Homily – March 7, 2021

III Sunday of Lent
Year B

Legend has it that Martin Luther – that famous 16th century monk who blew up the Catholic world launching the Protestant Reformation – used to have an expression: “never lie when you pray.” Now, whether or not he actually said it really doesn’t matter because it is true … “never lie when you pray.”

Lets try to understand a bit of history here … the Passover was a sacred time – if not the most sacred – and during that time every male Jew had to appear before the Lord in the Temple in an annual pilgrimage to Jerusalem. Further, each had to offer sacrifice to Lord of cattle, lambs, pigeons, doves … according to your economic status. Hence the reason the interior courtyard of the Temple basically looked like a zoo – This is what Jesus walks into … the Temple – every part of it – is symbolic of God’s dwelling on earth. And what does He see … a system of usury, of those in authority taking advantage of the most sacred time of the year in order to turn a profit … He sees them using the Jewish faith and the people for their own personal gain…

“Never lie when you pray” … In the era of the ambiguous Catholic we see something so very similar to the situation in today’s gospel. Catholic public officials – who are both political figures and clergy – distorting the Catholic faith, using it to their personal advantage when convenient – when the faith, mainly matters of social justice – align with a political ideology. As if all that matters to them is that our sacred and beloved faith meet their expectations and help further advance their agenda, popularity, career, and so on. The ambiguous Catholic is fickle and inconsistent … lacks depth and sincerity.

This is why Jesus doesn’t trust Himself to the people … they saw His miracles and knew He had extraordinary divine power.

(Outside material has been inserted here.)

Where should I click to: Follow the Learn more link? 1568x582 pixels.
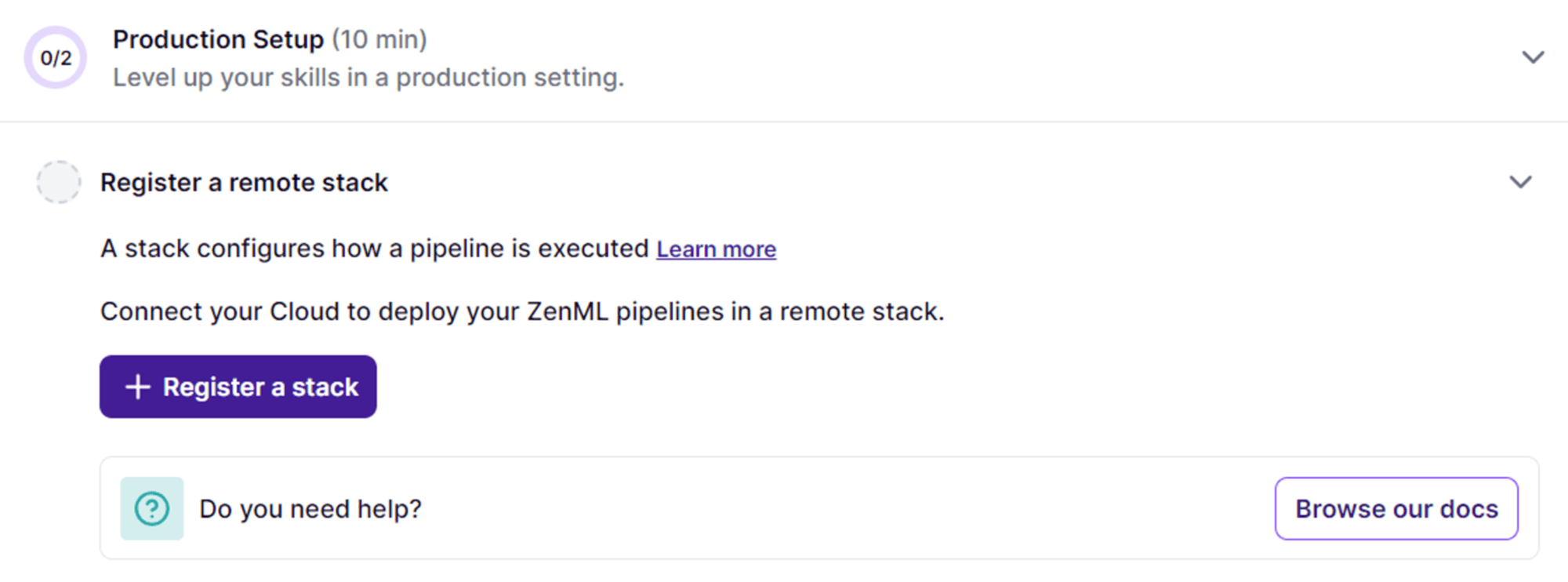716,249
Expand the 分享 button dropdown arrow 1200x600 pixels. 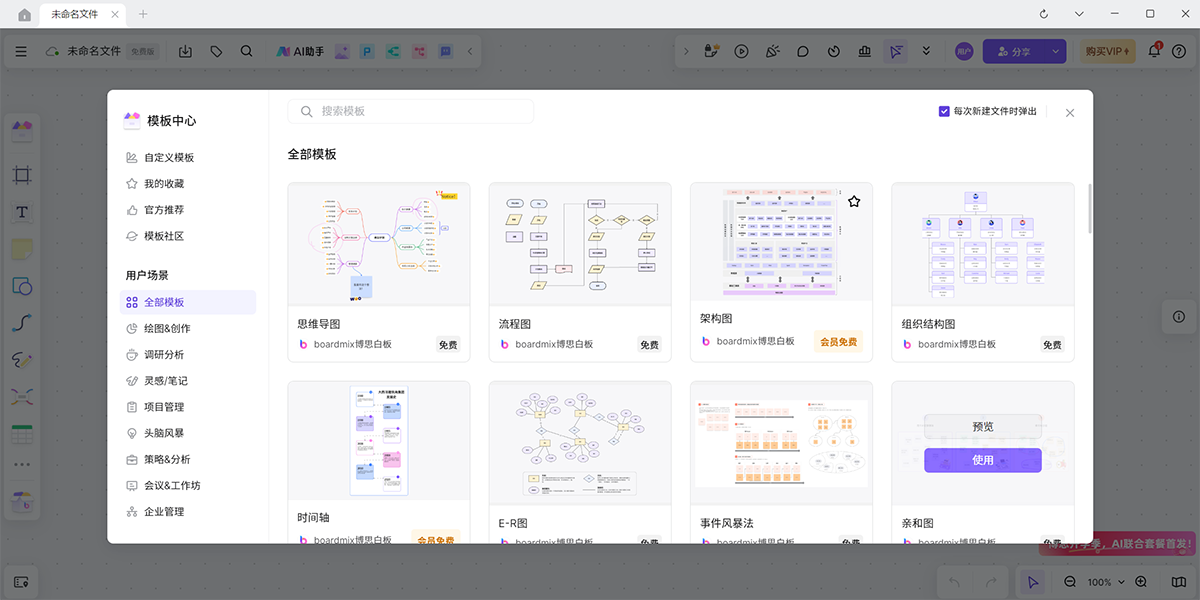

He was attractive to them … But He knew their faith was limited… fickle and inconsistent … lacking depth and sincerity…

“Never lie when you pray” … Yet this has implications in our own lives as Catholics as well … The gospel today teaches us something about being consistent, honest and sincere … we may not understand our faith the way we ought to, we may not agree with some of the teachings of the Church – some of which are non-negotiable … yet, Lent offer us the perfect time to find the inconsistencies, to identify the fickleness of our hearts … ask questions, do some reading and research, go to confession … Thus bringing our minds into a greater understanding of our faith, allowing ourselves to be formed by God, by the Church so that we might be able to confess our faith with conviction in word and deed, with consistency and sincerity, in season and out of season … When we really believe what we believe then we must conform our hearts, minds, choices, and actions – both public and private – to the convictions we claim to hold – not just in part … not just when its convenient.

“Never lie when you pray” … … In the era of the ambiguous Catholic let us strive to be truthful, consistent and sincere.